An underused, complementary technique to histograms is the probability Description. We will construct probability Descriptions by Descriptionting the data against a theoretical normal distribution. If the data follows a normal distribution, the Description will form a straight line. We will use the normal probability Description to assess whether or not our examples follow a normal distribution.
Finally, we will use box Descriptions to view the variation between different groups within the data.
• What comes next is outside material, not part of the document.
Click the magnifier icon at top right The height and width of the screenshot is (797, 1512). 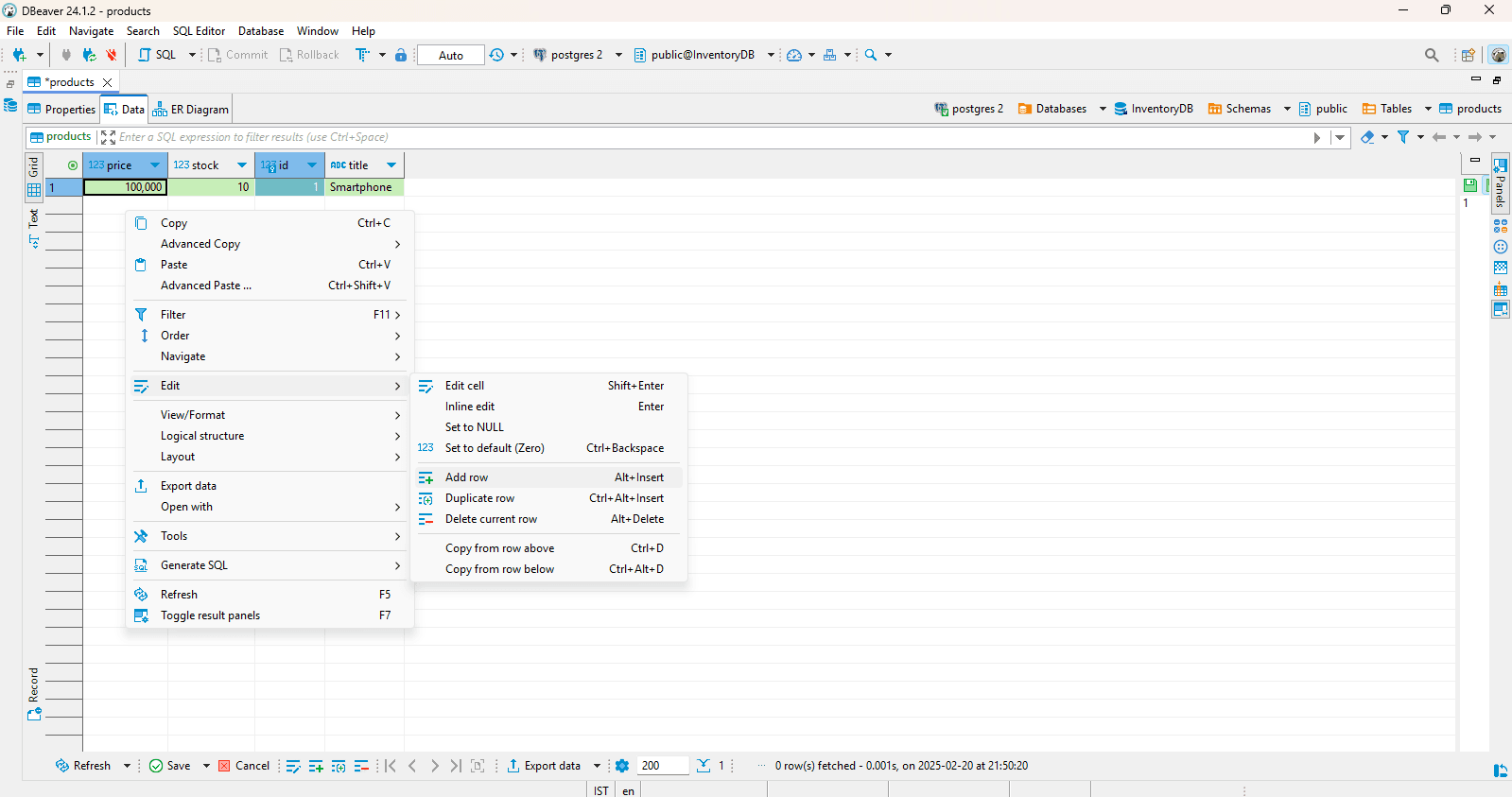click(1432, 55)
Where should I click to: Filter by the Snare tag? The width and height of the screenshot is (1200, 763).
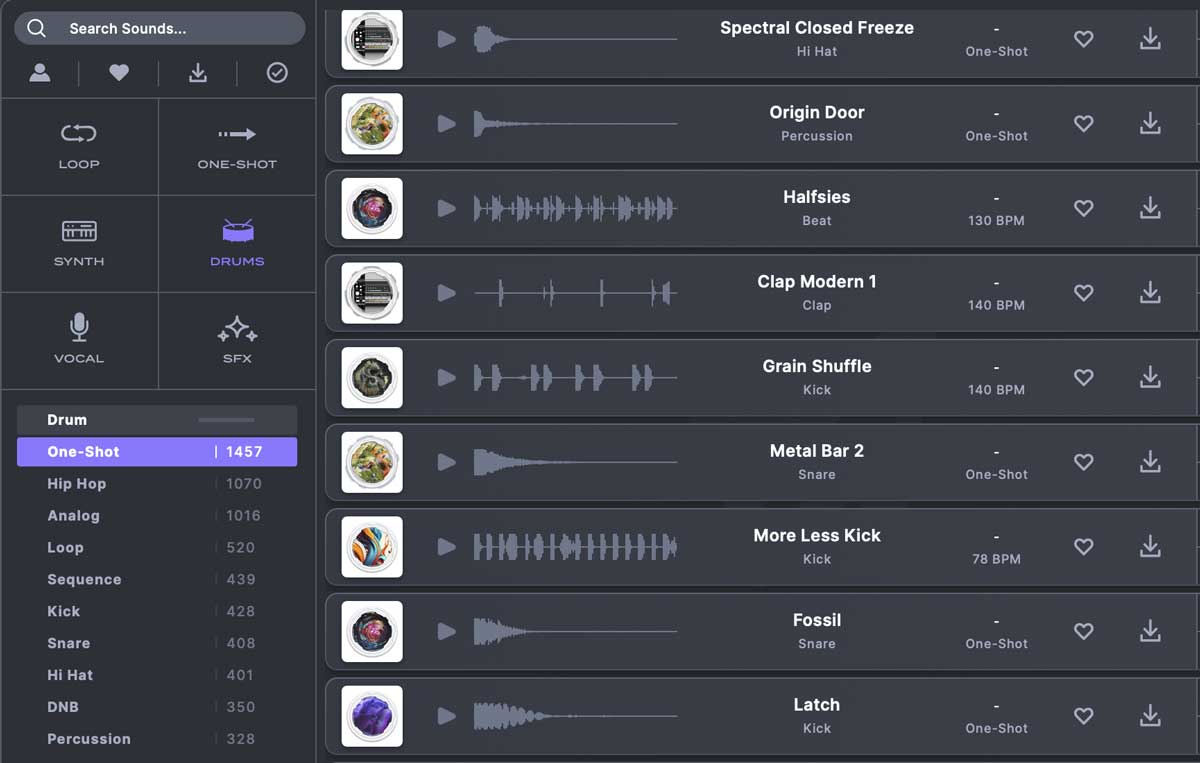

Aside from scatterDescriptions, most spreadsheet programs do not support these methods, so learning how to do this fundamental analysis in R can improve your ability to explore your data.
Who this course is for
If you currently create multiple data visualizations in spreadsheets, you’ve probably wondered how you could improve your work or how you could work more efficiently. Or, if you have to recreate graphics repeatedly, you might be looking for a tool to make your work more reproducible. This course focuses on the basic techniques used in Exploratory Data Analysis: scatterDescriptions, histograms, probability Descriptions, and box Descriptions. Learning R and ggDescription2 will allow you to move beyond spreadsheets and use a professional tool to explore your data effectively.